=== What to do ===
Where a line in the records below includes "agent", pull that line out.

=== Information provided ===
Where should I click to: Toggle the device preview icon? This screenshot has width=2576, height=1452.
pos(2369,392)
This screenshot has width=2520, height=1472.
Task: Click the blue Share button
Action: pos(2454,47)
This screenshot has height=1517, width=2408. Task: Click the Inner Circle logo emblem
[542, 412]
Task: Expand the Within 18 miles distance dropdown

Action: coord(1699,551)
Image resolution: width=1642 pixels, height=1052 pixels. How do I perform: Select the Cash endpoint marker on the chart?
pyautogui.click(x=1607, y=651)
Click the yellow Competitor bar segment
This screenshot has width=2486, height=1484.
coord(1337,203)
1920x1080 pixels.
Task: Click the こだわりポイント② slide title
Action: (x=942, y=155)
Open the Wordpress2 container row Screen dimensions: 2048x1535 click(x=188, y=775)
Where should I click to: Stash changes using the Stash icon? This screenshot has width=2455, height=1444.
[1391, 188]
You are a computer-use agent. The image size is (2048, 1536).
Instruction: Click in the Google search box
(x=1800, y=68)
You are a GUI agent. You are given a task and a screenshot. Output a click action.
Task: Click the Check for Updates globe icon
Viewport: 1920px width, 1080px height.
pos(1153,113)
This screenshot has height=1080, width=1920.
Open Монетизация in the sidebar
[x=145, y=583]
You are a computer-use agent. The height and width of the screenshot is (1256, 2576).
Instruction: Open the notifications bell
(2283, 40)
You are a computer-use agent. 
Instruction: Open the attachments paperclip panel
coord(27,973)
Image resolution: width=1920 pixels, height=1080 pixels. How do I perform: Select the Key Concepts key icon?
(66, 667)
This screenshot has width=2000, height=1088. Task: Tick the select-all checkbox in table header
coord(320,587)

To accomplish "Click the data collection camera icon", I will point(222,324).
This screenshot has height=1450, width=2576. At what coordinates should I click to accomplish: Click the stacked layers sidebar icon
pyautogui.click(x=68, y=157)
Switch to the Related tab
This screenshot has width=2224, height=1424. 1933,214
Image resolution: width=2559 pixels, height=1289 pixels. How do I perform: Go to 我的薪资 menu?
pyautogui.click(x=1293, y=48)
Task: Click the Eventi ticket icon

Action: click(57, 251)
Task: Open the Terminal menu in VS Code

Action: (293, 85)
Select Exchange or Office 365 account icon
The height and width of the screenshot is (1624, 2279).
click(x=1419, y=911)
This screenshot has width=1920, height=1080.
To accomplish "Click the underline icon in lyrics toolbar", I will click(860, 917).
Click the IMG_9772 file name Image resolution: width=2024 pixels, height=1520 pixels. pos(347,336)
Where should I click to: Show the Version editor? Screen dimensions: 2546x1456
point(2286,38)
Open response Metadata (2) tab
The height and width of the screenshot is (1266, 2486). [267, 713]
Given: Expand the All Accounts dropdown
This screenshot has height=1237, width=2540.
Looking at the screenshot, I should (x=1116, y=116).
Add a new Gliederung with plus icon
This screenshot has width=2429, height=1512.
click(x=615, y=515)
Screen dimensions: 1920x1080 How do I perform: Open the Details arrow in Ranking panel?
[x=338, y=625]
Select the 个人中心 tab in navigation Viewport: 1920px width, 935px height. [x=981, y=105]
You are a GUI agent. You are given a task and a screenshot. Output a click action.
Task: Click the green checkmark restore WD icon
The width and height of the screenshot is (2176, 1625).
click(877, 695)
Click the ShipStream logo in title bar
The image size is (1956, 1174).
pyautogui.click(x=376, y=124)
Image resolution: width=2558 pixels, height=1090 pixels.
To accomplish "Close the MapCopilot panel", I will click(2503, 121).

=== Exercise solution ===
You are a computer-use agent. The image size is (2048, 1536).
You are a GUI agent. You are given a task and a screenshot. Output a click action.
You are a computer-use agent. The height and width of the screenshot is (1256, 2576).
You are a computer-use agent. 
You are a GUI agent. You are given a task and a screenshot. Output a click action.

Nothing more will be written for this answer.